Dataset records

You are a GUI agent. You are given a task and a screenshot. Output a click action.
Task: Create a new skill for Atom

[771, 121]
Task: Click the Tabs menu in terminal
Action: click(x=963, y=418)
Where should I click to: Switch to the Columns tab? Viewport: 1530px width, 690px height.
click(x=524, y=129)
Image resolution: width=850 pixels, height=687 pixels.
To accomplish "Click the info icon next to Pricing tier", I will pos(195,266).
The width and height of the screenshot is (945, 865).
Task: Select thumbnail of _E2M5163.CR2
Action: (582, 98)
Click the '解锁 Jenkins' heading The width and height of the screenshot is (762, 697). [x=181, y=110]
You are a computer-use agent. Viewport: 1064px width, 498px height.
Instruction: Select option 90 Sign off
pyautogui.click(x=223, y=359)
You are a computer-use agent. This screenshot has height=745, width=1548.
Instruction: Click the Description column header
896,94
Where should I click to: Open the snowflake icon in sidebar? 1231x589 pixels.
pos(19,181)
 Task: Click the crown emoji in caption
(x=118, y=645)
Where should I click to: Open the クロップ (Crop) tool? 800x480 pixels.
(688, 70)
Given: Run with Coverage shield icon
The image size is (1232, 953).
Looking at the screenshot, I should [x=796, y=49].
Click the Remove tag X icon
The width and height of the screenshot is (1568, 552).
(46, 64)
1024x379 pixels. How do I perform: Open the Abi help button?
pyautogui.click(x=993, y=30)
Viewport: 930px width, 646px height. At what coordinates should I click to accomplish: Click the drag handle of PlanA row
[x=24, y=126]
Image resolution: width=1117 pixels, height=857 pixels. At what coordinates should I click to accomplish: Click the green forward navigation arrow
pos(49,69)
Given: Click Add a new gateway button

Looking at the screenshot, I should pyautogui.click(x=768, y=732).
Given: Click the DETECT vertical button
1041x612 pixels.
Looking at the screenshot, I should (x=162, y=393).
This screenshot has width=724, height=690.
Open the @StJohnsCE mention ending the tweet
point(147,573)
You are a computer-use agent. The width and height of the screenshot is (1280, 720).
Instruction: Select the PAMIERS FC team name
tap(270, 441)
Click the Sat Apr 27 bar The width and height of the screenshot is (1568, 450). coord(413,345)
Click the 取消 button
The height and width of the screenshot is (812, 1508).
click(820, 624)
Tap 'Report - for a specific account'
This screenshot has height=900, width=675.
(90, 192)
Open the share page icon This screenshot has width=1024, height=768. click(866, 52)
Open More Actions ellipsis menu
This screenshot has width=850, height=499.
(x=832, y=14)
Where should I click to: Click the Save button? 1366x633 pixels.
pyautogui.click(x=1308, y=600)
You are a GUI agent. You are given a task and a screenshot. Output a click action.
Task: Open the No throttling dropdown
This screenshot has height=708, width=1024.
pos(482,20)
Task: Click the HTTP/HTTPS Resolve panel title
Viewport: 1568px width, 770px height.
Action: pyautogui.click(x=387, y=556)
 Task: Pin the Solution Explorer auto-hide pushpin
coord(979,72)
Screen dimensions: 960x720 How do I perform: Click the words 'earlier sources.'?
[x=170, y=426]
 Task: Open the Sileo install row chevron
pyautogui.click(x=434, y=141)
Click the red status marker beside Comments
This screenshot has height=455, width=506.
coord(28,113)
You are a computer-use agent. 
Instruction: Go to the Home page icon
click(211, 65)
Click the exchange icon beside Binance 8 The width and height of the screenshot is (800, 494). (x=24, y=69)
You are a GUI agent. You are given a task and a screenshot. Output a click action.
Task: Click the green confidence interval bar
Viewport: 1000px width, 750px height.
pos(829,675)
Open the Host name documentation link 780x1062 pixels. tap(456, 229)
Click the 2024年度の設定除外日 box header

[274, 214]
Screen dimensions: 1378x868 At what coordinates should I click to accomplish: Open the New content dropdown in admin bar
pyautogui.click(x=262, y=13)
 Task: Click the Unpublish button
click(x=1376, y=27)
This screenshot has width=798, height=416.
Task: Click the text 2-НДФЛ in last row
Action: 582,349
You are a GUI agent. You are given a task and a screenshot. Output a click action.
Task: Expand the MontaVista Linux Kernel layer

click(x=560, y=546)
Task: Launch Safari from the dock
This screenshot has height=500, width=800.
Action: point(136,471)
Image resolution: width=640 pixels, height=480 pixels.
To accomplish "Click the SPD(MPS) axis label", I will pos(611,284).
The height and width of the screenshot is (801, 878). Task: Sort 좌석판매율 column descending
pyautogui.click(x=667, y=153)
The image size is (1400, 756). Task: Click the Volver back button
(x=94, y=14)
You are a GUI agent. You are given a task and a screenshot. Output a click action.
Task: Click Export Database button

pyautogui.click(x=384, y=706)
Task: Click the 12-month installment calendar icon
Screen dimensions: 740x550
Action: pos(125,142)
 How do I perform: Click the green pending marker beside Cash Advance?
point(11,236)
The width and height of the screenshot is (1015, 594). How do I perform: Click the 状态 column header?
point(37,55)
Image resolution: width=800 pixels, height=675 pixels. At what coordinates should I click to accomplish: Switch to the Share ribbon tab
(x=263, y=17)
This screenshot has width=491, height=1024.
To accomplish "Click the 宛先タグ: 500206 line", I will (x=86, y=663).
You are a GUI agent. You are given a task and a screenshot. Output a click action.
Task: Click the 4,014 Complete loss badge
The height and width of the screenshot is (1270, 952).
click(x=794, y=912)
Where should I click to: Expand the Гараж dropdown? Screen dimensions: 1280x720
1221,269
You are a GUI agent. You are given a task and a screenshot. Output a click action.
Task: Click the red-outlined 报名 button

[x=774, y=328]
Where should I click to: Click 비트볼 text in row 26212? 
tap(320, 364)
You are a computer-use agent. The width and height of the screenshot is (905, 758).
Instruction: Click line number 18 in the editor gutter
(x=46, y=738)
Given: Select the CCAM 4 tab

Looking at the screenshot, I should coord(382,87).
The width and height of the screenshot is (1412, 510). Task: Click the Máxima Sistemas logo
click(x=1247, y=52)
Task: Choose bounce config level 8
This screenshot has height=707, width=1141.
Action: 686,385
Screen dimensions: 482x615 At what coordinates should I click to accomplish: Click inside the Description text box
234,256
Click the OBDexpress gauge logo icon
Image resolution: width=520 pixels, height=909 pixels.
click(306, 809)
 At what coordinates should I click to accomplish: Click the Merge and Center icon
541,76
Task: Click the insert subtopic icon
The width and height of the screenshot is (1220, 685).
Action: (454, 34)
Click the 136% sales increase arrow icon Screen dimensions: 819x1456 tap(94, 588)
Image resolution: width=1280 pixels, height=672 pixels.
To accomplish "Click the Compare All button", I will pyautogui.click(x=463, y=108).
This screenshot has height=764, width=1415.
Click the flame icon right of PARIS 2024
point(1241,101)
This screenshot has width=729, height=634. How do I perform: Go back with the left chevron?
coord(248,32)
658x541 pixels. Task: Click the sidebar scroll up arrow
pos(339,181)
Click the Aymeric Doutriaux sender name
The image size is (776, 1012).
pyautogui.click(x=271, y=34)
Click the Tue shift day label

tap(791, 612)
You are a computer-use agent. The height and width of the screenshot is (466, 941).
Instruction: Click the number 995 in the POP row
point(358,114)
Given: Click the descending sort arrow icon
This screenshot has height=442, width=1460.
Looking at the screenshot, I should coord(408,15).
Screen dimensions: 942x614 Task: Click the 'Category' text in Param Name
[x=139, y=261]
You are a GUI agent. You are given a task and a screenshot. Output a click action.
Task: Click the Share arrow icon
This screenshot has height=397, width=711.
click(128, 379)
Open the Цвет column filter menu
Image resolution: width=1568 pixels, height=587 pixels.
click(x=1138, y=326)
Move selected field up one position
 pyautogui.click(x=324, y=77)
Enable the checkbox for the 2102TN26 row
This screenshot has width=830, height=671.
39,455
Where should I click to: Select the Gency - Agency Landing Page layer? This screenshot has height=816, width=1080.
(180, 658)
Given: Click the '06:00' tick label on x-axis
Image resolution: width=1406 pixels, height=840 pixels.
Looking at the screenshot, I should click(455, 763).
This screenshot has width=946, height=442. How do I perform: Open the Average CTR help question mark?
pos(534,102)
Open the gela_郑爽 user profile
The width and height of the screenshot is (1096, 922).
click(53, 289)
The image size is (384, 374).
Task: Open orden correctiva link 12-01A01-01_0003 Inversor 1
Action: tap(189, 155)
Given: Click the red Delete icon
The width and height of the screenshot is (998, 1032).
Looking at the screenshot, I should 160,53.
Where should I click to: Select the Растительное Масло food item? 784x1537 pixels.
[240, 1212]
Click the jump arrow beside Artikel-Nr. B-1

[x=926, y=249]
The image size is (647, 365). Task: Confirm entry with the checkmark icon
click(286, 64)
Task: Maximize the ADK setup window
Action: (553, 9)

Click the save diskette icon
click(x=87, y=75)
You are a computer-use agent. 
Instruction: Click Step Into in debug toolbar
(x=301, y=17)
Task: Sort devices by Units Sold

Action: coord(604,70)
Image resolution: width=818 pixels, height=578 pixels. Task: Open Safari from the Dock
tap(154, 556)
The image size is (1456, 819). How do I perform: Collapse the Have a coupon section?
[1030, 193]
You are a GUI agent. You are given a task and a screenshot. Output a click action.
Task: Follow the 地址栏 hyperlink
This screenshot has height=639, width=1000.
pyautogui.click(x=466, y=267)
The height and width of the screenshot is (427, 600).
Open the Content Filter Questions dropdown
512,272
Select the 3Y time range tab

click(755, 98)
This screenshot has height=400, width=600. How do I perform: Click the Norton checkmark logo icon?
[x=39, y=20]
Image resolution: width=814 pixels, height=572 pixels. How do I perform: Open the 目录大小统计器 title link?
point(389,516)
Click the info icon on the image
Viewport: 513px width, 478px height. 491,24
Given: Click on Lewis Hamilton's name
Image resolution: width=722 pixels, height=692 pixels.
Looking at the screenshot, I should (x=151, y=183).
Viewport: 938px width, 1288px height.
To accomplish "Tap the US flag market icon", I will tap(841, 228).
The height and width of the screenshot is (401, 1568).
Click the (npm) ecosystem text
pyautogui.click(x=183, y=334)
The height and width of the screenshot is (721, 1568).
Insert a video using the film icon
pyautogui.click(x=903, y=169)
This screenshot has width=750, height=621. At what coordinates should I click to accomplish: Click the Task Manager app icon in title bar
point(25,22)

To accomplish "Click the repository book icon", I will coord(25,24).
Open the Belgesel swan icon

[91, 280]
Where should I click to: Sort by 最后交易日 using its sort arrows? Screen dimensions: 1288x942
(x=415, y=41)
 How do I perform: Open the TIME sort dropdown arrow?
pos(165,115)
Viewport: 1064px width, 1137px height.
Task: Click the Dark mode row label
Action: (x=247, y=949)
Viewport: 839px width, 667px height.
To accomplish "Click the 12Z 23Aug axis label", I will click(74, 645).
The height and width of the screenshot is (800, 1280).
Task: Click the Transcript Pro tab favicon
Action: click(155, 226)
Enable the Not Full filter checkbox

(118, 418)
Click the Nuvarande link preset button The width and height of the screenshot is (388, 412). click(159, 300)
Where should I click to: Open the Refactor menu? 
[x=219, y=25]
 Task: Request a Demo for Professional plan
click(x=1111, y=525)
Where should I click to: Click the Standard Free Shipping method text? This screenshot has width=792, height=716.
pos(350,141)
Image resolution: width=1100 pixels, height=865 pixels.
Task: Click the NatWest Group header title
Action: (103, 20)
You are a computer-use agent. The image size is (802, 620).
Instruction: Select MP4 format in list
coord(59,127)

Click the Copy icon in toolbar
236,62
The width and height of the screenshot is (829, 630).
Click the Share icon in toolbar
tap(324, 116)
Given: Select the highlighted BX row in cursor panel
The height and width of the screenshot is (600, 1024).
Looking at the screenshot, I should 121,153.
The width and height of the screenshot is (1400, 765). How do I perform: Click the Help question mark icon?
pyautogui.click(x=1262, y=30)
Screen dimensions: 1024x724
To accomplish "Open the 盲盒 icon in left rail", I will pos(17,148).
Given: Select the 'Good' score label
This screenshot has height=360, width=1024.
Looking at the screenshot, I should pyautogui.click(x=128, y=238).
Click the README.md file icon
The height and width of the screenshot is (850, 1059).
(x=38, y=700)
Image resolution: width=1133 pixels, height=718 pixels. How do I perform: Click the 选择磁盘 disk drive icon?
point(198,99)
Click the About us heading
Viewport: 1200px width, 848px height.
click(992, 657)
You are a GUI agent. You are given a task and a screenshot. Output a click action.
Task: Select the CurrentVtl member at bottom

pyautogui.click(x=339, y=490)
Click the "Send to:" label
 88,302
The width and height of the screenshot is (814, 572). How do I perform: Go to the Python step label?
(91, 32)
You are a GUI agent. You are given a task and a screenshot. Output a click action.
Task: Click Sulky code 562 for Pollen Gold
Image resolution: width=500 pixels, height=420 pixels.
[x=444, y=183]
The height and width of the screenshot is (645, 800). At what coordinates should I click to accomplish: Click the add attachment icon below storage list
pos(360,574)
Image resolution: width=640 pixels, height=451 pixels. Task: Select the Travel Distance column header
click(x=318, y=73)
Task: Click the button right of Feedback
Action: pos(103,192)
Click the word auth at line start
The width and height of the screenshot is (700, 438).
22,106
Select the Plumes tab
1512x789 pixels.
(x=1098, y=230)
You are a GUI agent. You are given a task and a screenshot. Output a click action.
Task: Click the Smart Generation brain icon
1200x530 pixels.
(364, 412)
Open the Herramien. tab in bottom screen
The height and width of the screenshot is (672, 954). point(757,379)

> [What the task asks]:
For the string "panel", work out how many lines of the entries contain it and reply with that number alone.

> [Output for this task]:
2